START SOURCE EXTRACT

Zach Seward being clear that AI is not like you and me:
Aristotle, who had a few things to say about human nature, once declared, “The greatest thing by far is to have a command of metaphor,” but academics studying the personification of tech have long observed that metaphor can just as easily command us. Metaphors shape how we think about a new technology, how we feel about it, what we expect of it, and ultimately, how we use it.
I highlighted a lot of this article to save for leather musing, but it got me thinking about things immediately. I’d recommend reading the entire post if you are even remotely interested in AI as it’s pretty eye-opening, well written and diligently researched.
The decisions made by the creators of technology and particularly AI dictate a lot of the things we think about it. What’s more is most people will not even be aware of the effects of portraying your product as if it were a person. The fact is, we give AI much more slack than we would with other things because it is portrayed with a friendly, eager to help tone and that’s by design.

END SOURCE EXTRACT
START DATA SUPPLIED

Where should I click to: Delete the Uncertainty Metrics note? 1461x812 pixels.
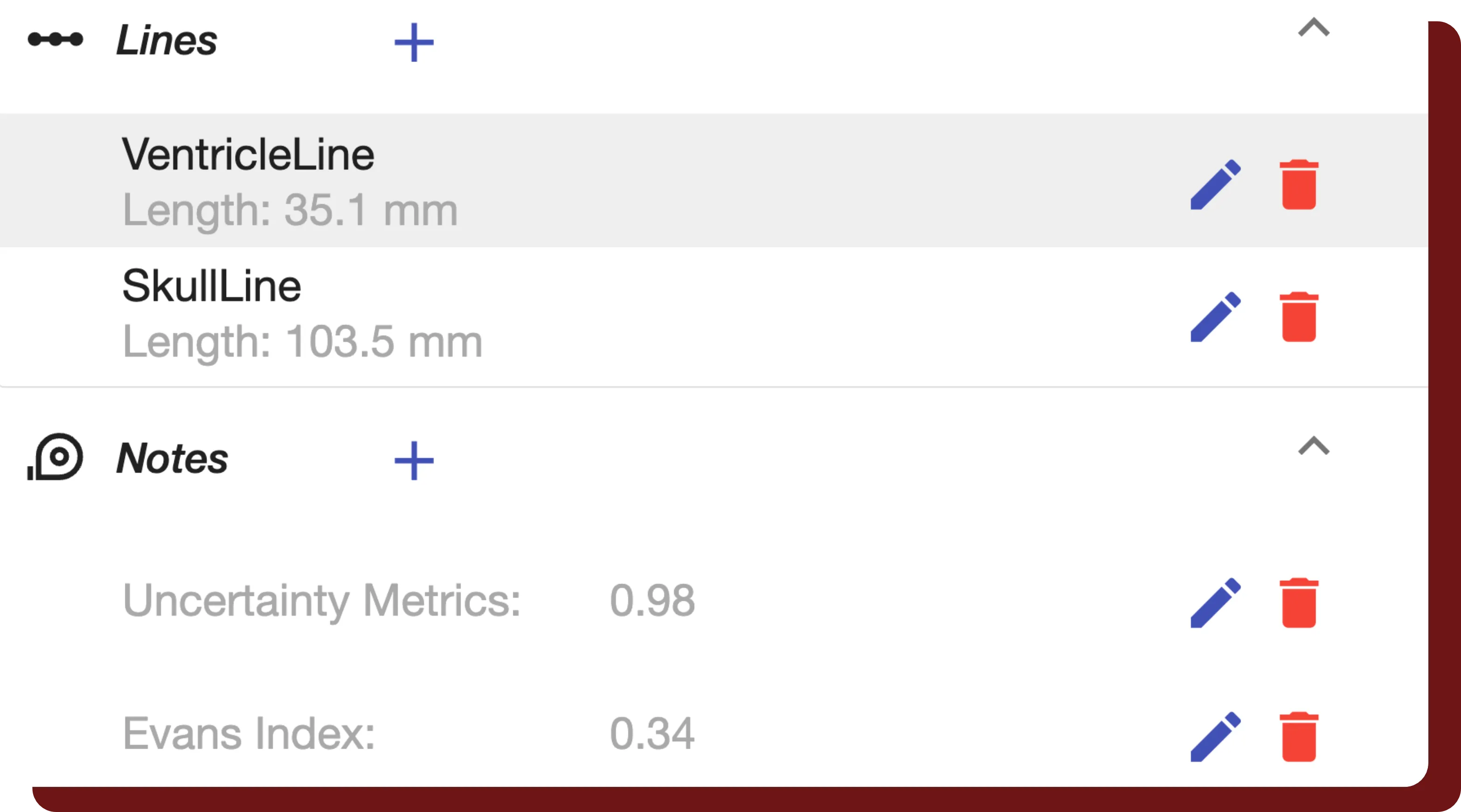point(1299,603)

END DATA SUPPLIED
START DATA SUPPLIED

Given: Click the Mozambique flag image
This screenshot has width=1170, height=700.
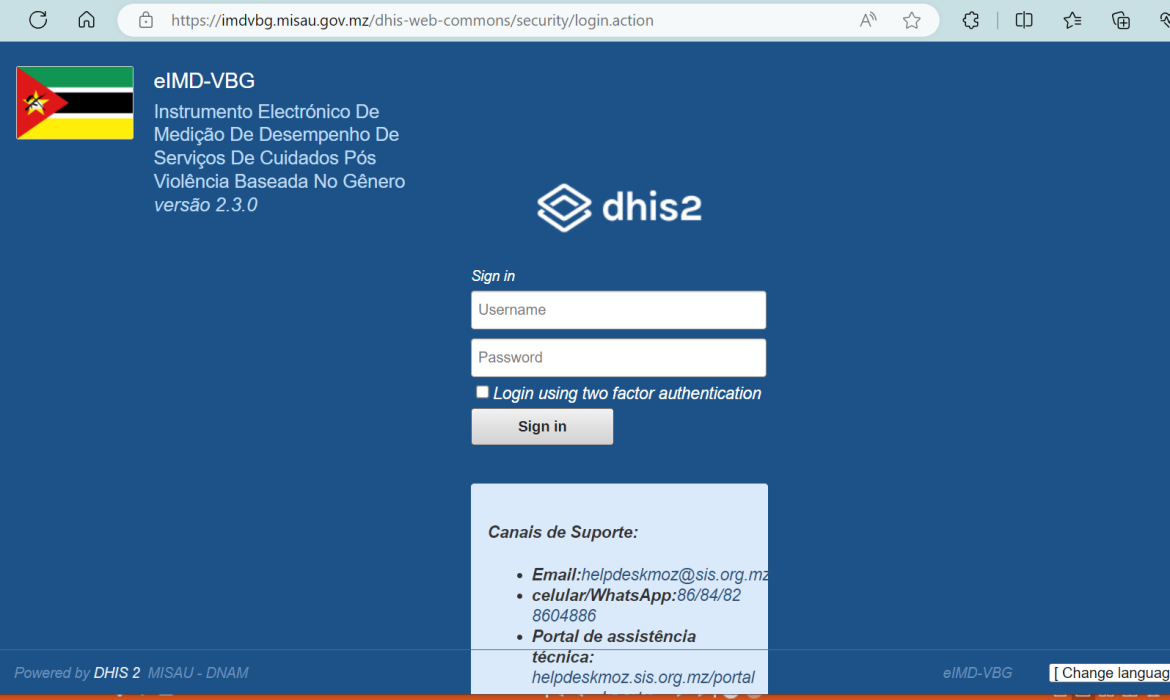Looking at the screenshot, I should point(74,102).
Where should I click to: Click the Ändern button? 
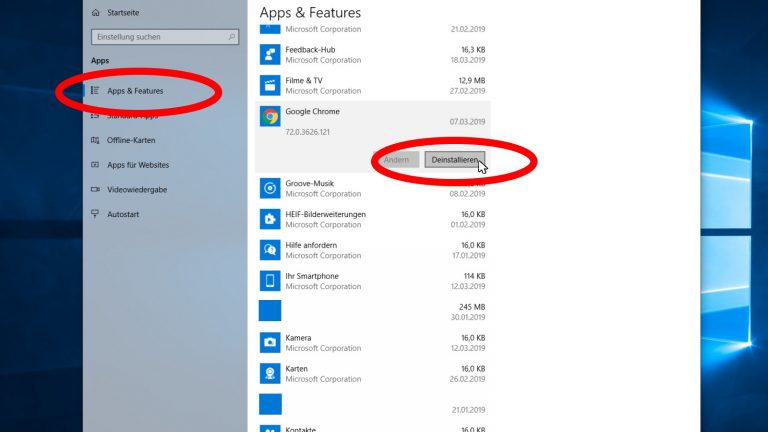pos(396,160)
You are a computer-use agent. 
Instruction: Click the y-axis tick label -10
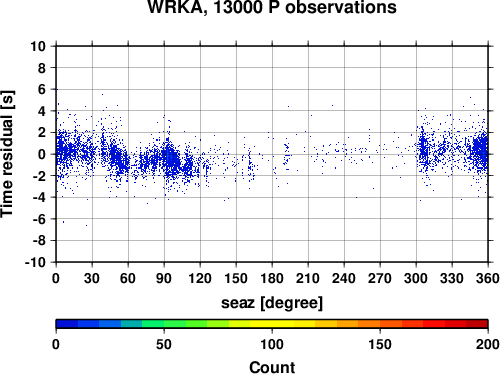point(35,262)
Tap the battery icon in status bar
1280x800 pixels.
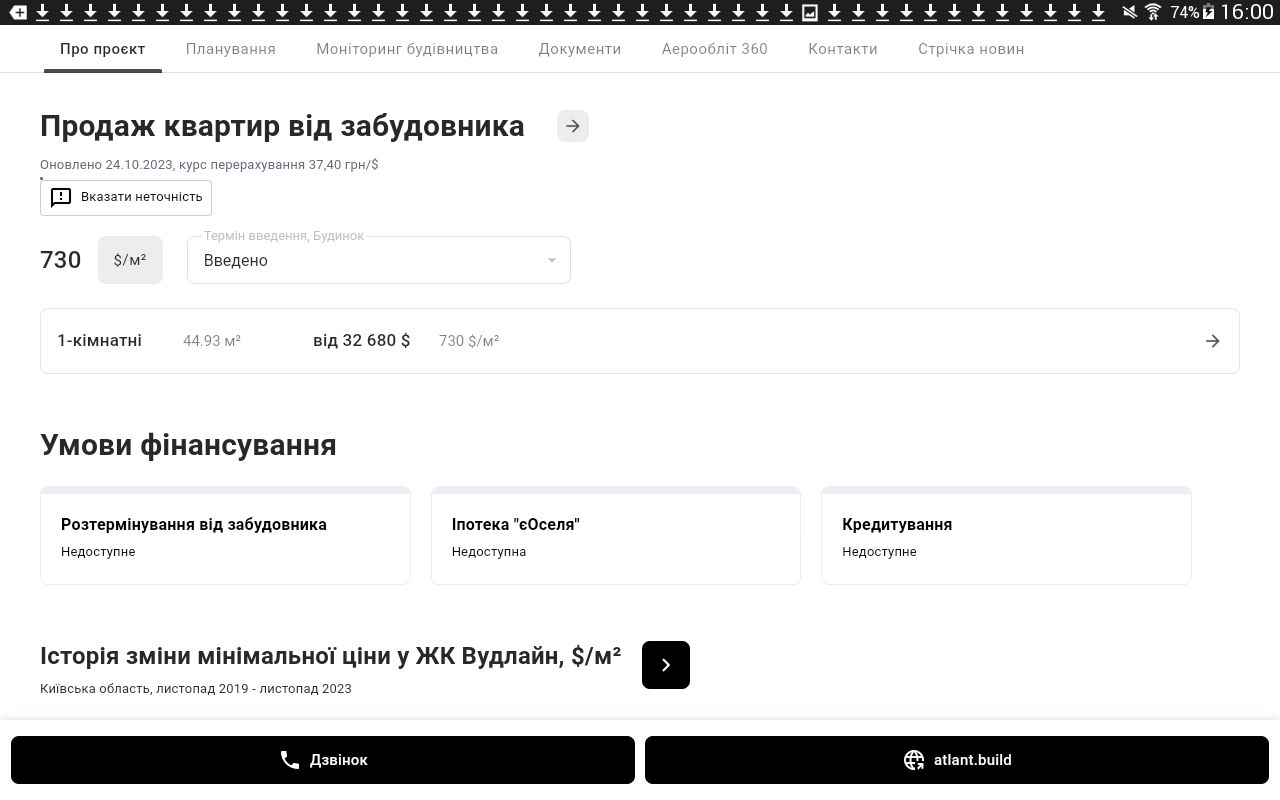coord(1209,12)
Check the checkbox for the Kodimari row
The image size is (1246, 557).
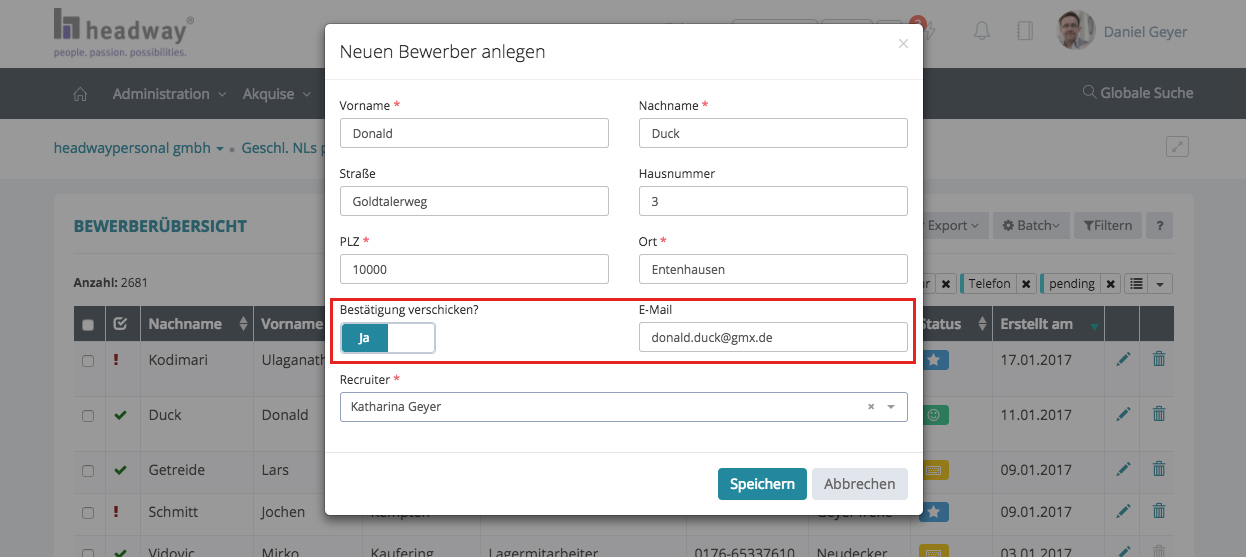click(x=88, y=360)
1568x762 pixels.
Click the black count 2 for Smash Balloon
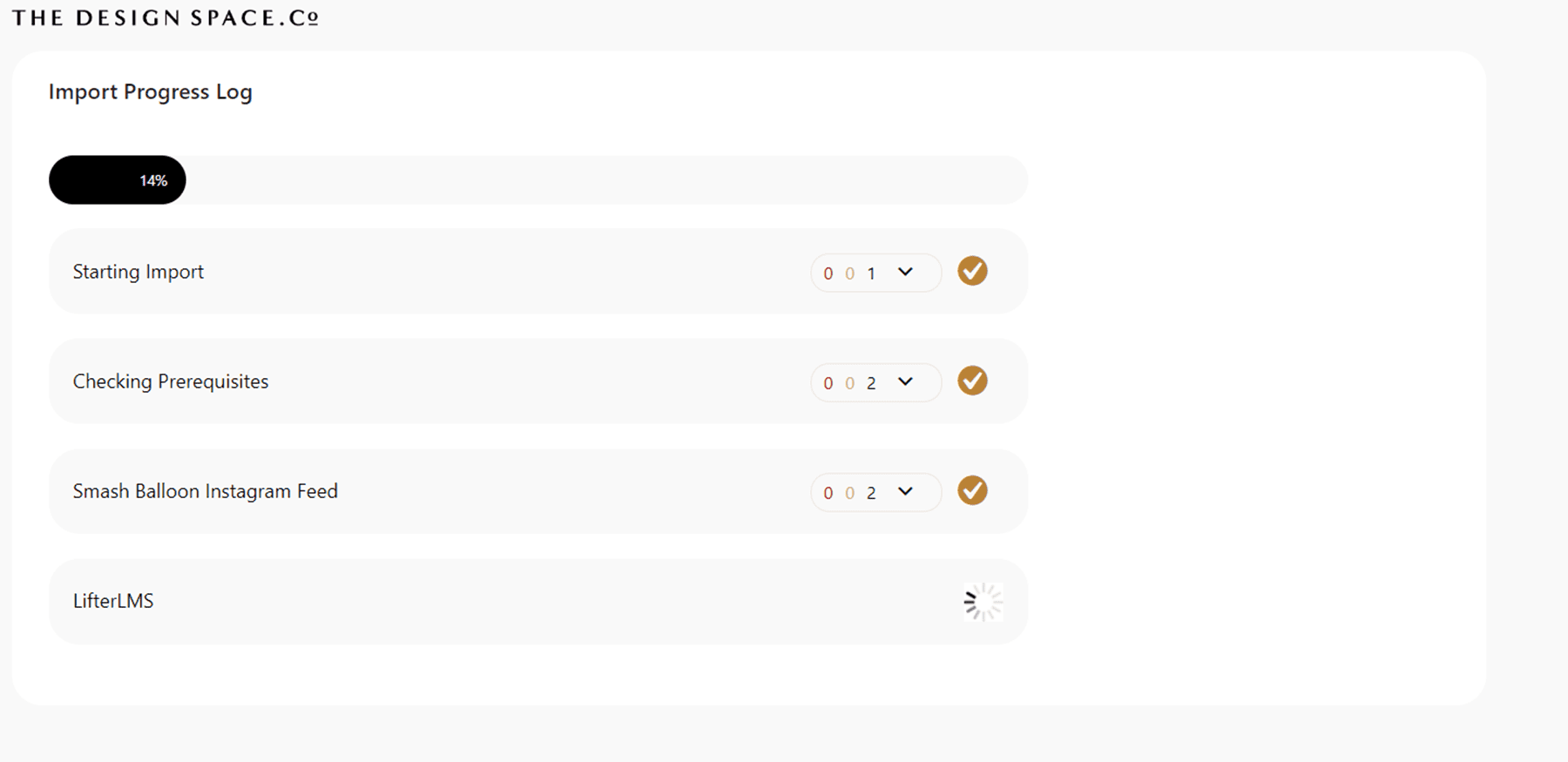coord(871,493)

END DATA SUPPLIED
START DATA SUPPLIED

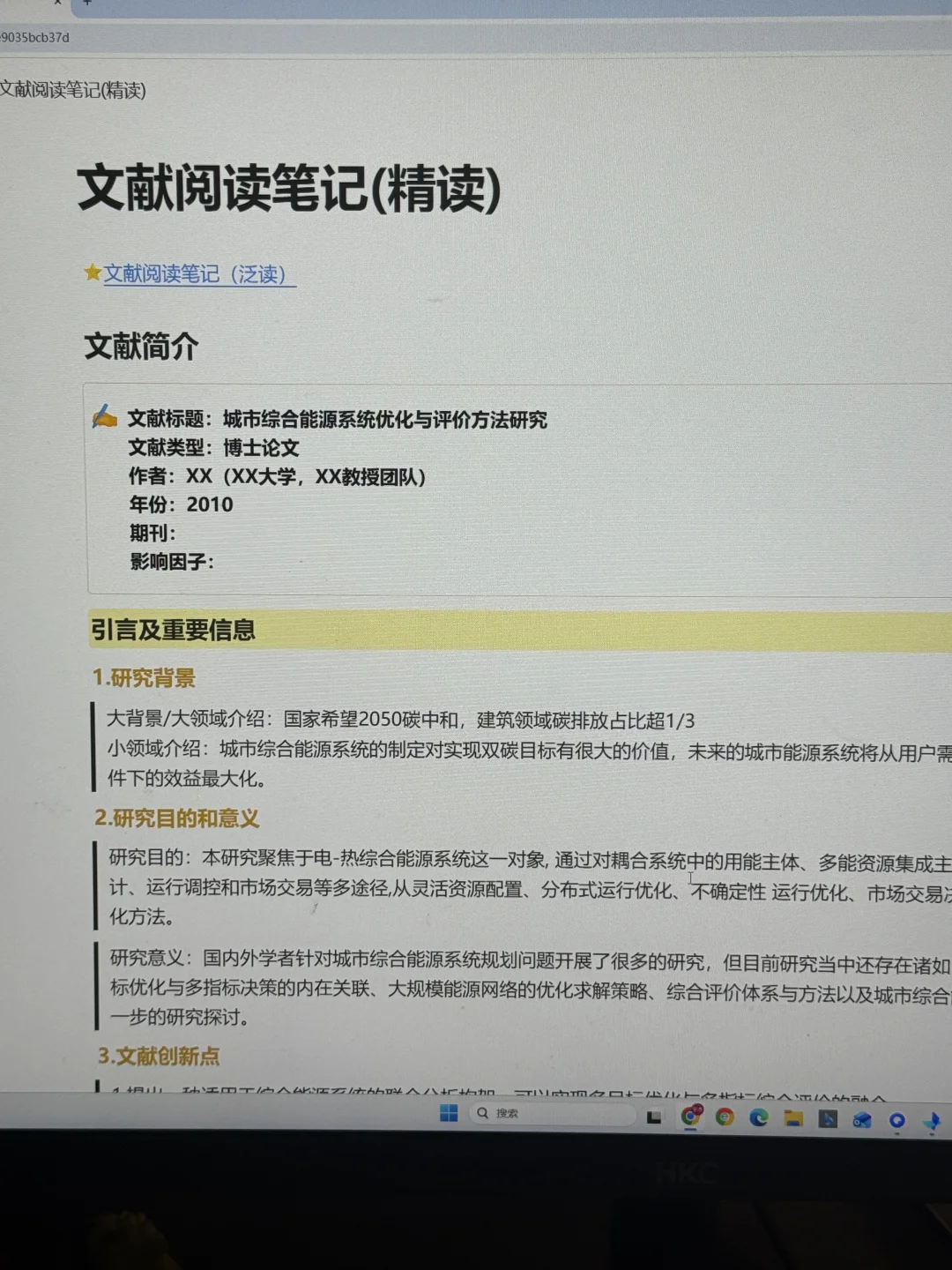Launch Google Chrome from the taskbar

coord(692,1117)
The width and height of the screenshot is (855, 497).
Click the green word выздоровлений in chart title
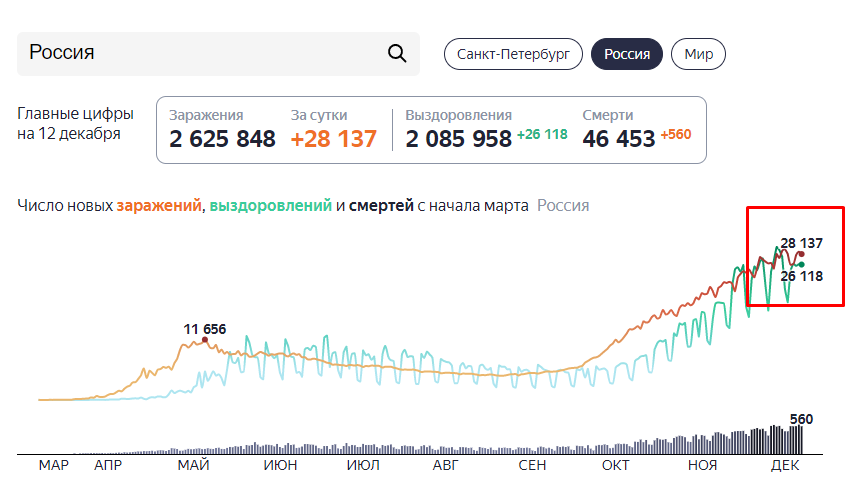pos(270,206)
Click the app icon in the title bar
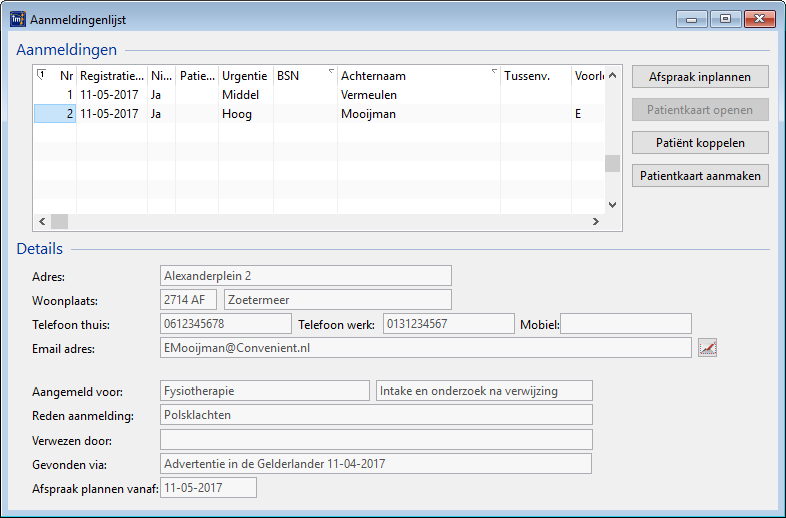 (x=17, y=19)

END DATA SUPPLIED

--- WHAT THE TASK REQUIRES ---
Copy out, word for word, everything in the blog post on AI and metaphor from "The decisions made" down to "that’s by design.".

--- RESULT OF THE TASK ---
The decisions made by the creators of technology and particularly AI dictate a lot of the things we think about it. What’s more is most people will not even be aware of the effects of portraying your product as if it were a person. The fact is, we give AI much more slack than we would with other things because it is portrayed with a friendly, eager to help tone and that’s by design.